Kima Jones and Renée Jarvis have joined Triangle House Literary, the boutique agency founded by Monika Woods, as agents. Jones, the founder of book publicity firm Jack Jones Literary Arts, reflected on the move: “Agenting has been my unofficial work of the last decade so I’m thrilled to make it official with Triangle House Literary.” Jarvis, meanwhile, will bring experience from her previous positions at MacKenzie Wolf Literary and Legal Outreach. (Literary Hub)
The U.S. Book Show, a new trade fair hosted by Publishers Weekly, will take place online from May 25 to 27. The event helps fill the void left by ReedPop, which announced last year that it would retire its popular industry extravaganza, BookExpo. Featured speakers at the new fair will include Oprah Winfrey, Keanu Reeves, and Elizabeth Warren. (New York Times)
The Letras Boricuas Fellowship, a new program administered by the Andrew W. Mellon Foundation and the Flamboyan Foundation, seeks to support “emerging and established Puerto Rican writers of poetry, fiction, creative nonfiction, and children’s literature.” Thirty writers will each receive an unrestricted grant of $25,000, with the first fifteen recipients due to be announced in November 2021. Applications are accepted in both English and Spanish and are due on June 20.

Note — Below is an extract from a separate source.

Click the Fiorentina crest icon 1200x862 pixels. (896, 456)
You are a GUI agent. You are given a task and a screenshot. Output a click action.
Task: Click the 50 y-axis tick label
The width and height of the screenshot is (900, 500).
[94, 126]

n+1 has awarded its inaugural Anthony Veasna So Fiction Prize to Trevor Shikaze. The journal established the $5,000 prize, which celebrates “an outstanding fiction writer whose work has appeared in n+1, in print, or online,” to honor the memory of So, who died in December last year. n+1 also announced Christina Nichol as the recipient of this year’s n+1 Writers’ Fellowship, which also comes with a $5,000 prize. (Publishers Weekly)
“The burden of representation, coupled with this new push to increase diversity at any cost, attempts to portray any and all marginalized voices as being these heartfelt storytellers who put themselves onto the page in an attempt to be seen.” Anmol Irfan writes about how authors of color are expected to only produce narratives that are legible to white audiences. (Bookseller)
Ronit Plank discusses losing her mother to a cult as a child, watching a docuseries that catapulted the group into the public consciousness, and then publishing her own memoir on the subject. “Now it was as if Atlantis had bubbled to the surface and everyone could look at it for themselves and form an opinion—this thing that I thought was gone forever.” (Rumpus)
“It occurred to me, Why not take that blissful, conflict-free thing, turn it into a cerebral project, and ruin it for yourself? So that’s what I did.” Alison Bechdel talks to Vulture about investigating her passion for exercise in her latest book, The Secret to Superhuman Strength.
Jordan Moblo has been appointed to serve as director of literary scouting for Netflix. Deadline reports that the new hire reflects the studio’s desire to develop more projects “from the ground up.”